- Born: 23 March 1902 Brahmandanga, Faridpur, Bengal Presidency, British Raj
- Died: 25 May 1981 (aged 79) Calcutta, West Bengal, India
- Education: Hare School, Presidency College
- Occupation: Writer;
- Writing career
- Notable awards: Saratchandra Puraskar

= Charu Chandra Chakraborty =

Indian writer (1902–1981)

Charu Chandra Chakraborty (23 March 1902 — 25 May 1981) was an Indian Bengali fiction writer and novelist. He is commonly known by the pen name Jarasandha.

==Early life and education==
He was born on 23 March 1902 in Brahmandanga village, Faridpur district (present day in Bangladesh. His father's name was Ambikacharan Chakraborty. After completing his primary school studies, he passed matriculation examination in 1920 from Hare School in Kolkata, securing seventh place and passed his MA in economics from Presidency College.

==Career==

He started his career as a Deputy District Magistrate in Darjeeling. After thirty years of service in various places, he retired as Superintendent of Alipore Jail in 1960. During this time, while performing duties in various jails, he gained a very deep understanding of the lives of prisoners.
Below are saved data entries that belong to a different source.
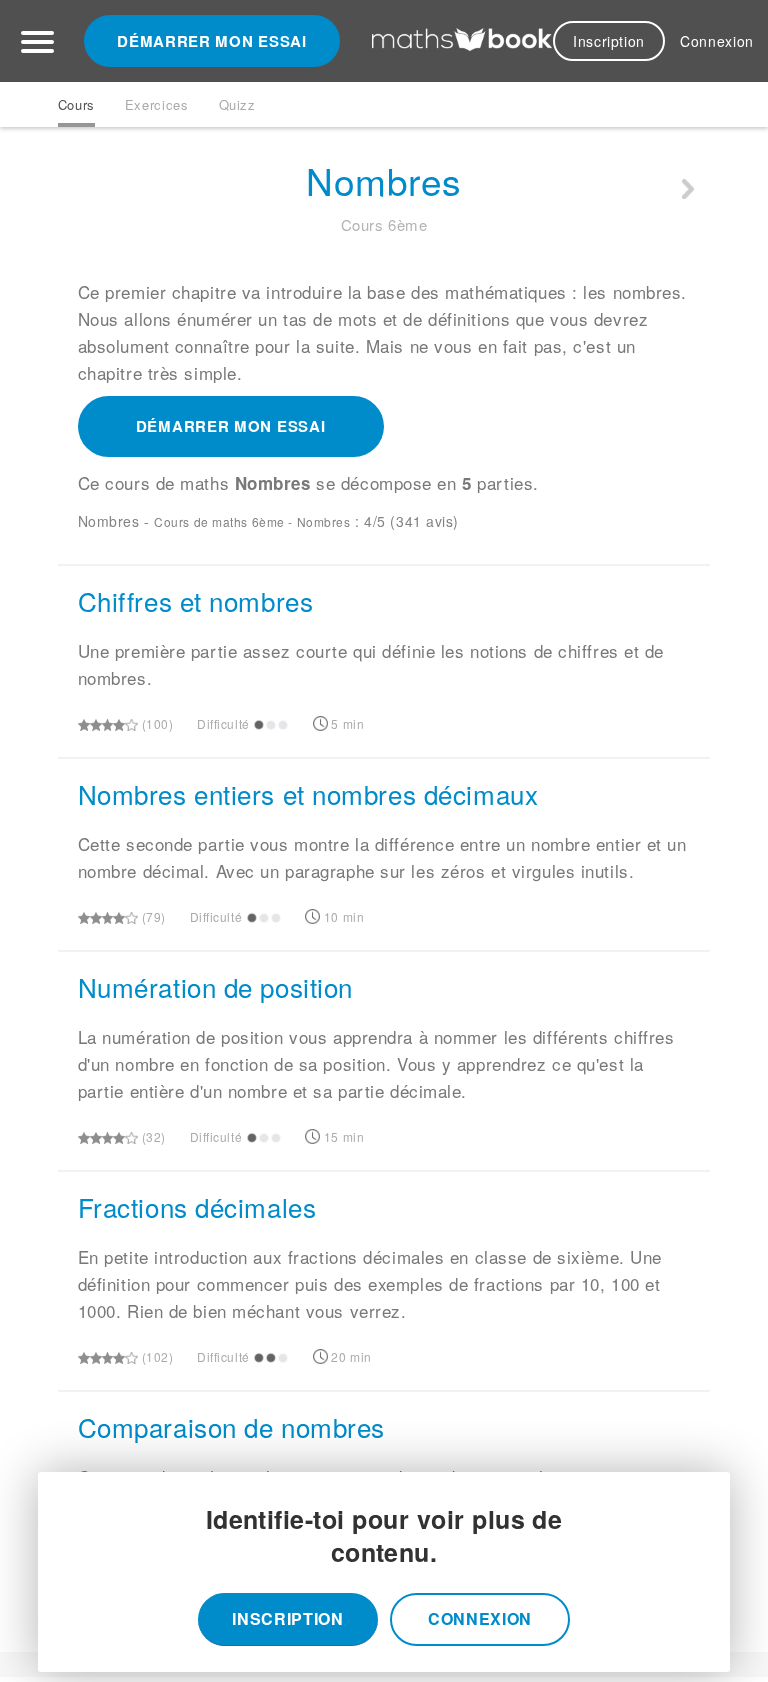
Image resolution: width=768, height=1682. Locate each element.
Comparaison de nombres (231, 1426)
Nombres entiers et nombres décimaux (308, 793)
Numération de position (215, 986)
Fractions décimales (197, 1206)
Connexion (717, 41)
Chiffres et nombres (196, 600)
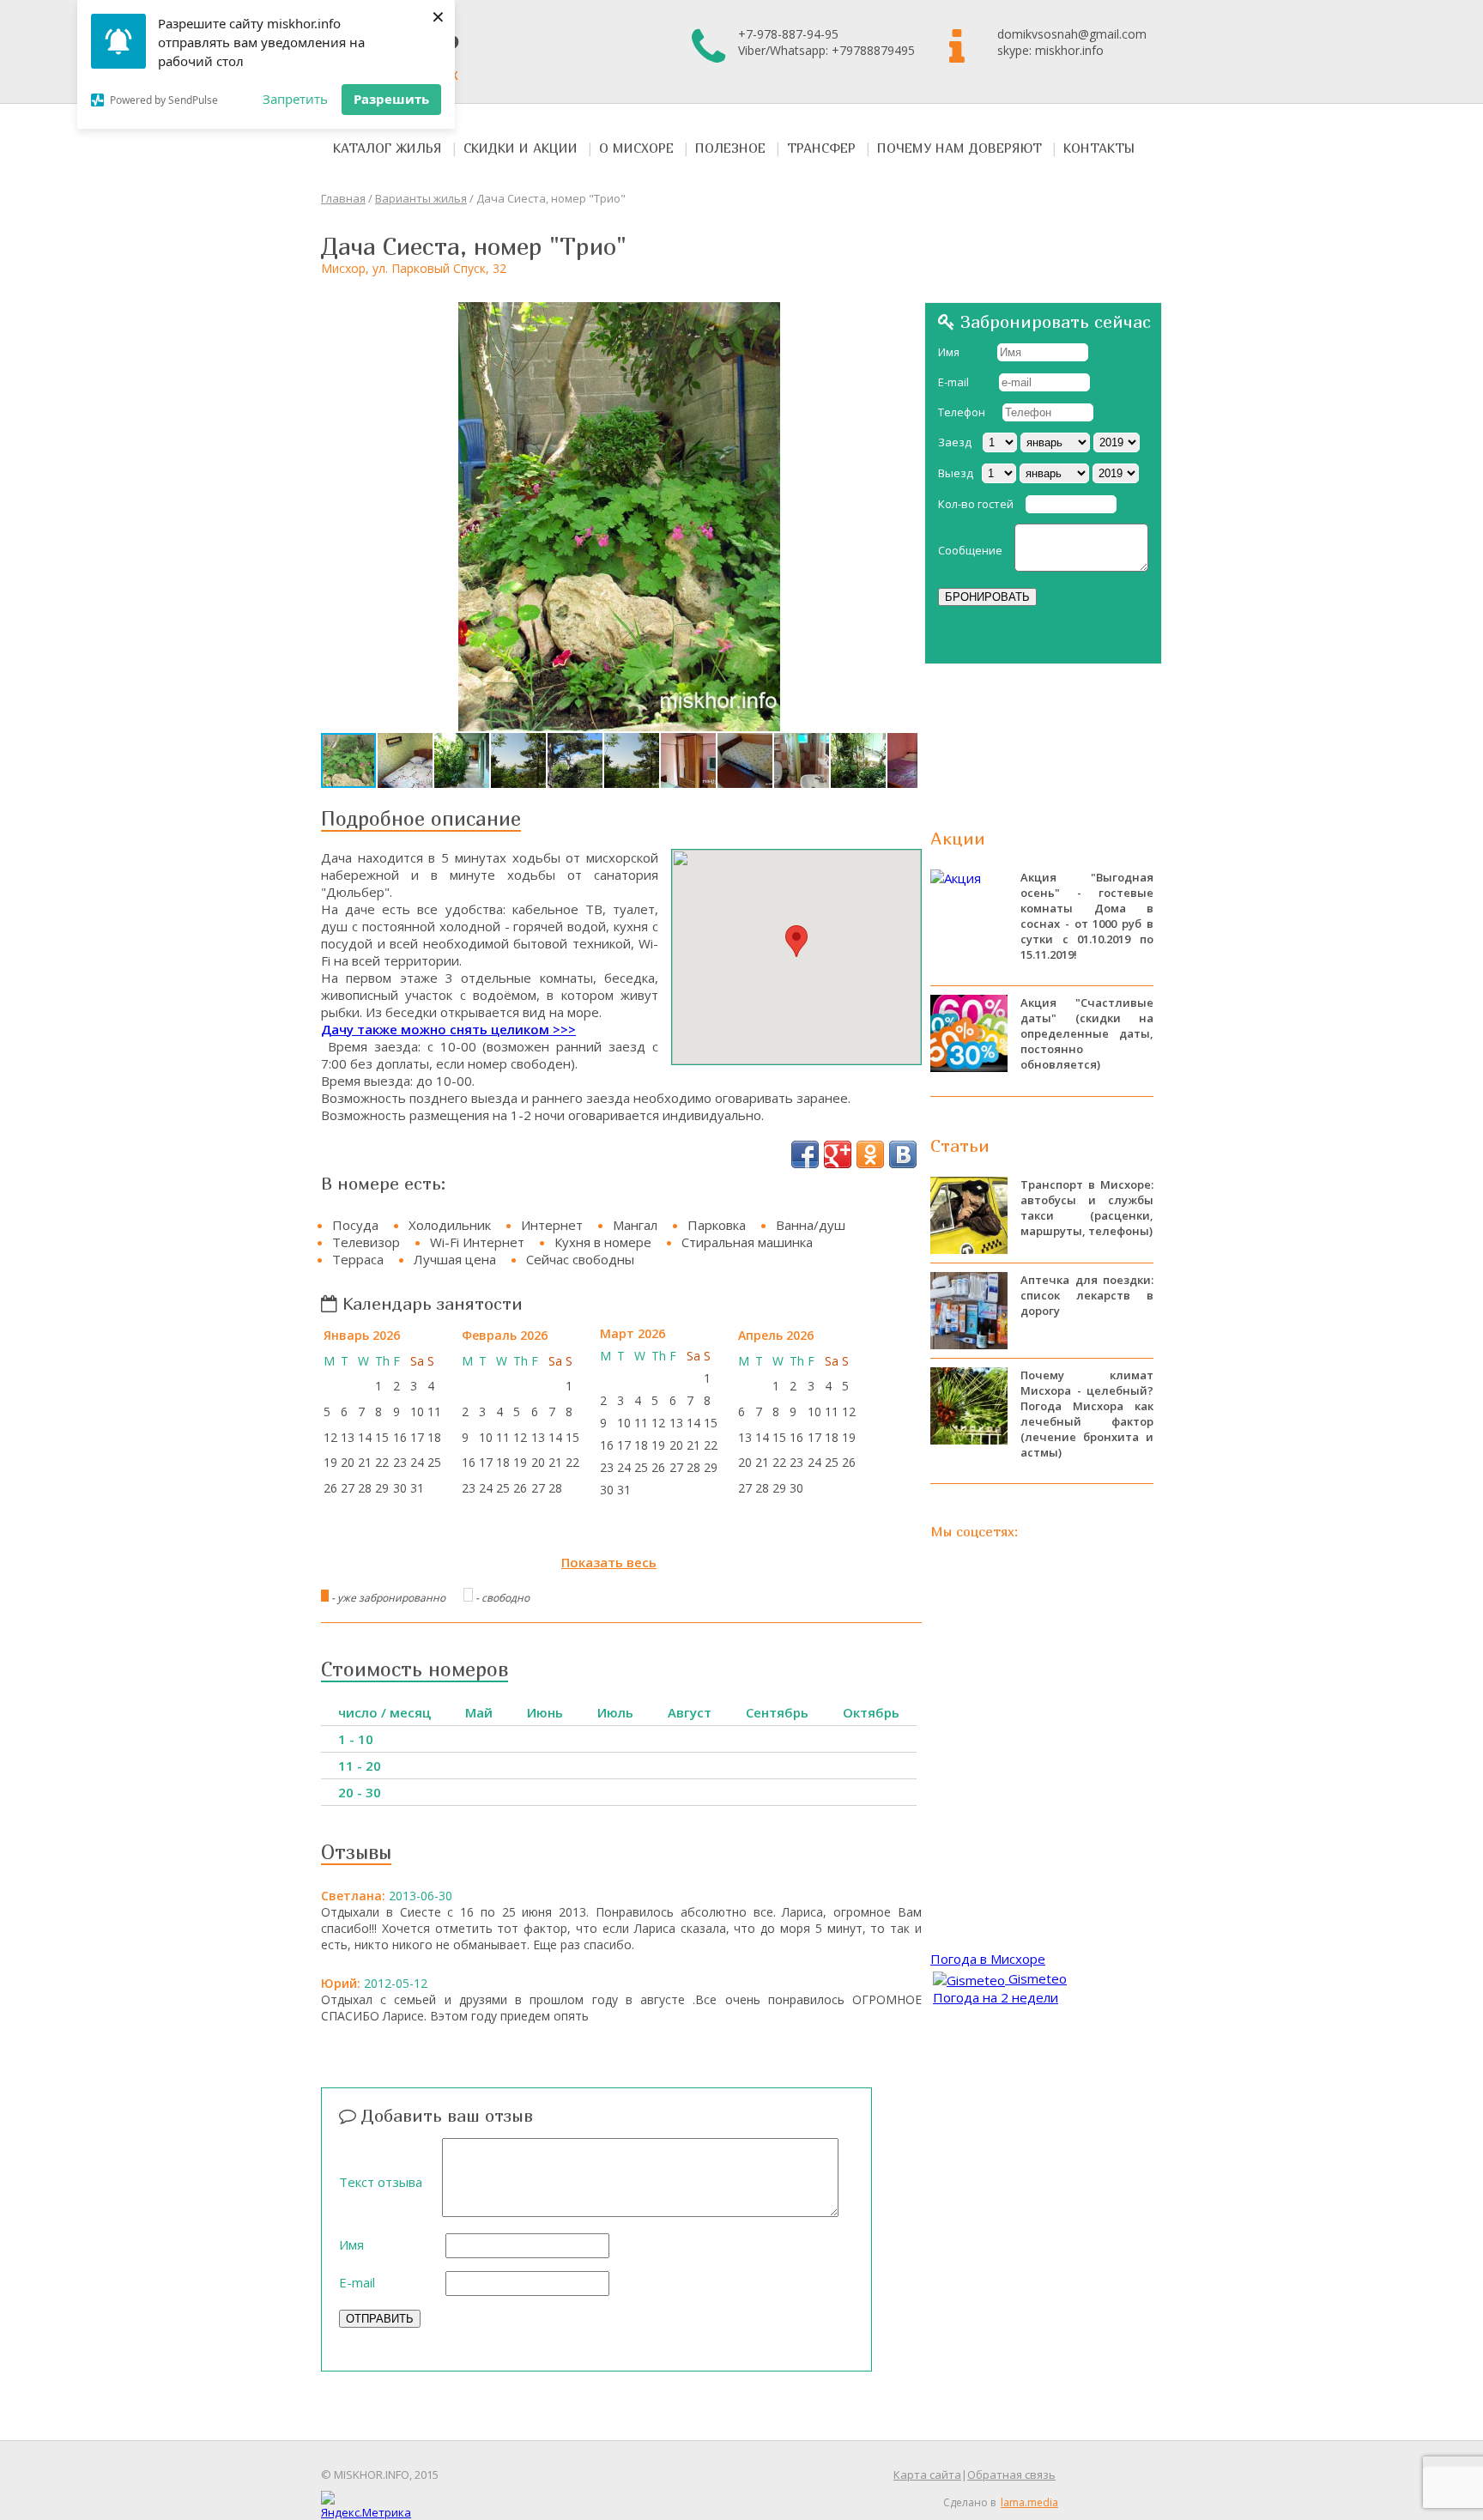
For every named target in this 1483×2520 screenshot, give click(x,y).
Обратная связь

== Literature contribution ==
The tales and stories of the people he saw in the prison during his long career were embodied in his novels. On May 1, 1953, the first part of Louhakpat was published in book form. Later, it was published in four parts one by one.

Notable among his novels are: Tamasi, Pari, Masirekha, Nyaydand, Parashmani, Lakhdar, Chhaya, Nishana, Tritiya Nayan, Hira Chuni Panna, Ashraya, Ekush Baar, Aasar and A Bari O Bari.

His autobiographical work, written in two volumes, is Nisang Pathik. The first volume was published in 1971. He also has six collections of short stories. In addition, he has written some works for children in 'Rangchang', 'Rabibar' 'Yamrajer Bipod' etc.

== Film adaptations ==
In 1958, director Tapan Sinha made a film Louhakapat based on his novel. In 1963, Indian film producer and director Bimal Roy made a Hindi film based on his novel 'Tamsi' titled Bandini and won Best Film Award and National Film Award in 1964.
Three films also made based on his story Aparna (1972) by Salil Sen, Shama (1981) by Naeem Basit, Din Jay Kotha Theke (1979) by Khan Ataur Rahman.